----- The input
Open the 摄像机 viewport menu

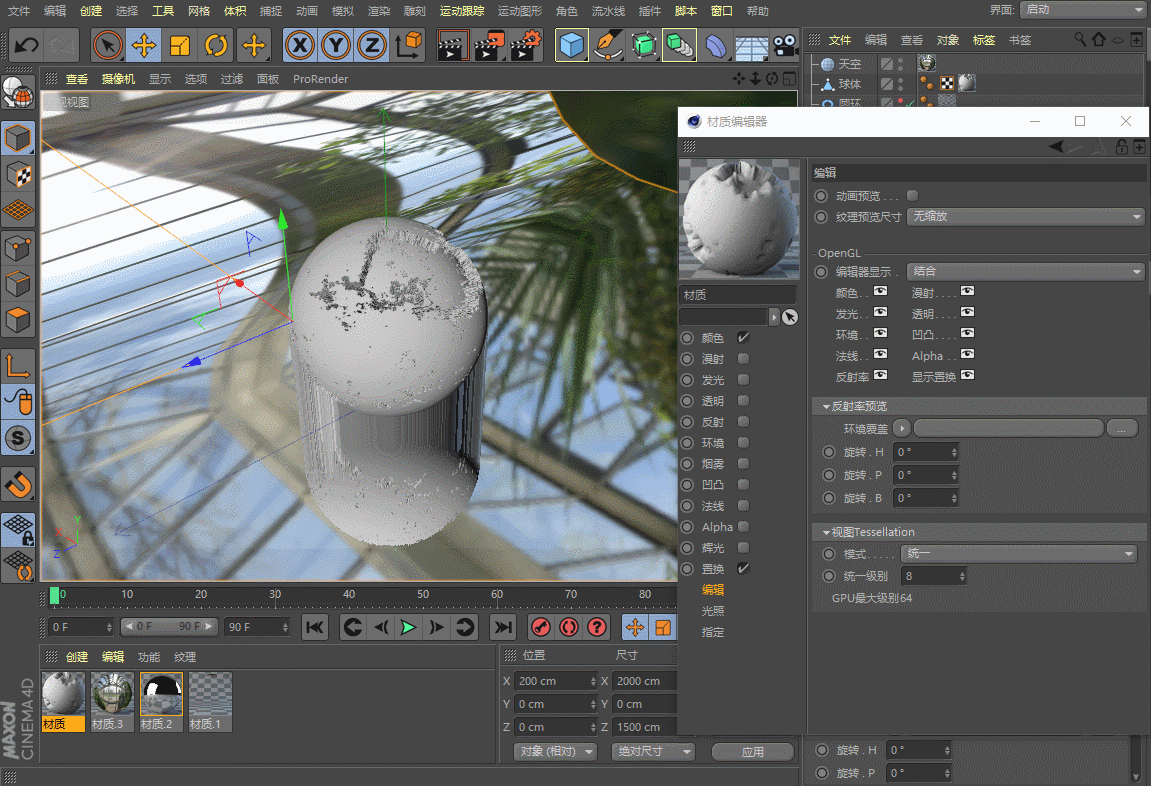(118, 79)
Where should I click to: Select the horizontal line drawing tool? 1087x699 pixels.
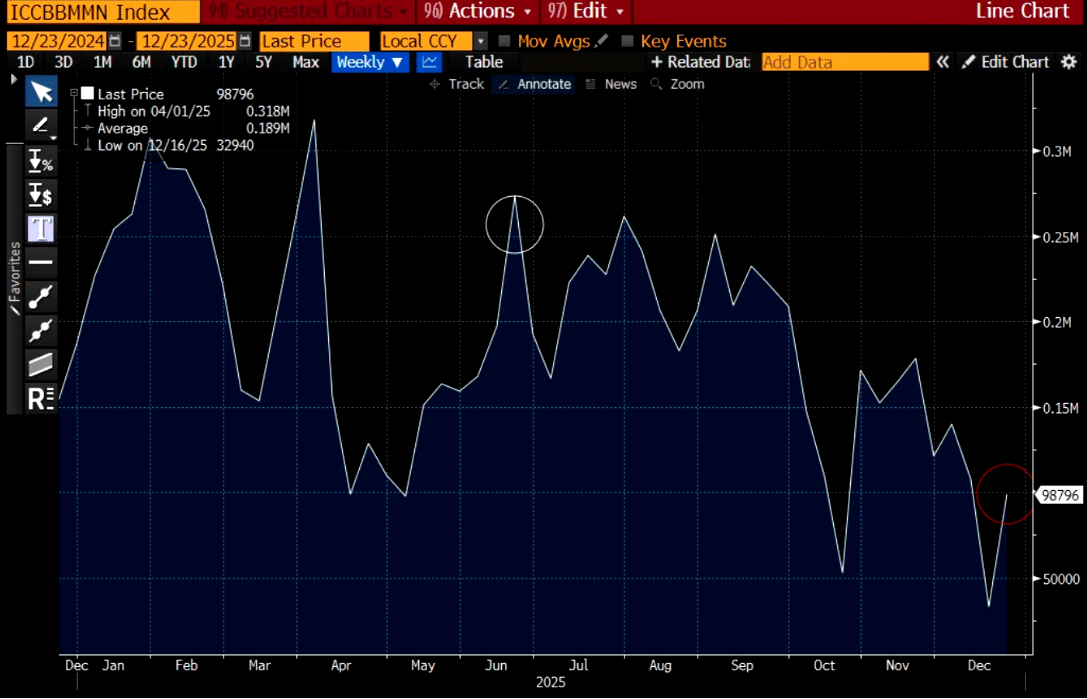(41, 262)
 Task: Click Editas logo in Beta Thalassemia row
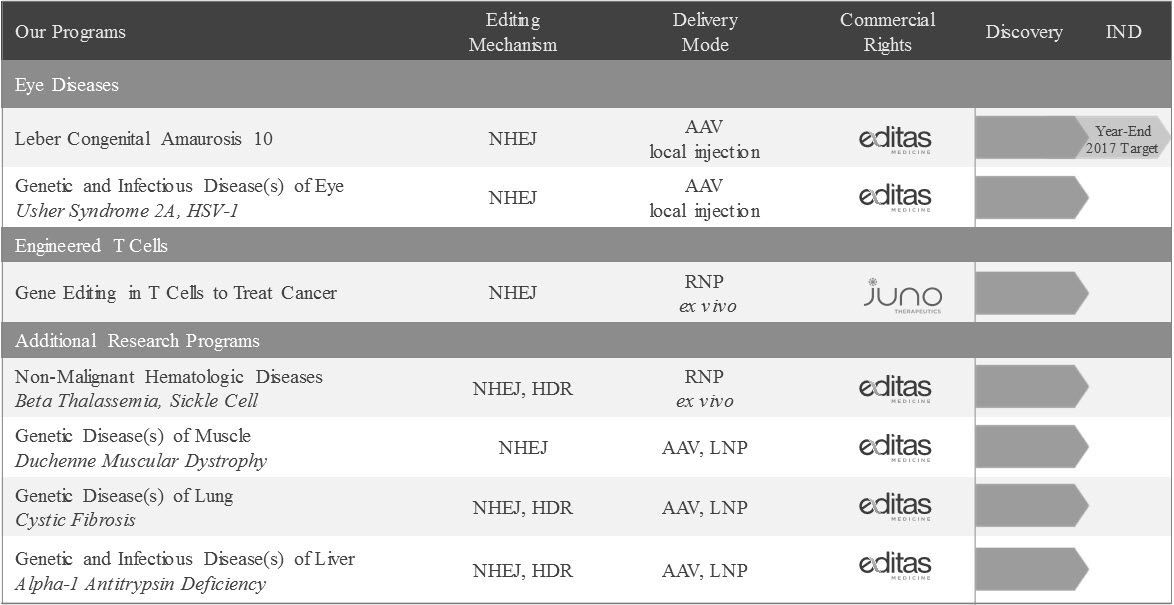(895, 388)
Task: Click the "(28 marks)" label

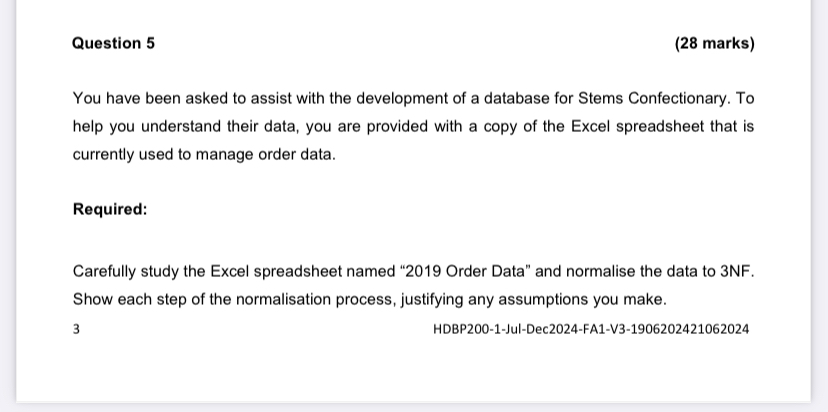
----------
The problem :: Quote every line of the records above exactly; no picture is to be copied.

Answer box ::
Open the 摄像机 viewport menu

(118, 79)
Where should I click to: Select the horizontal line drawing tool? 1087x699 pixels.
(41, 262)
 Task: Click Editas logo in Beta Thalassemia row
(895, 388)
Task: Click the "(28 marks)" label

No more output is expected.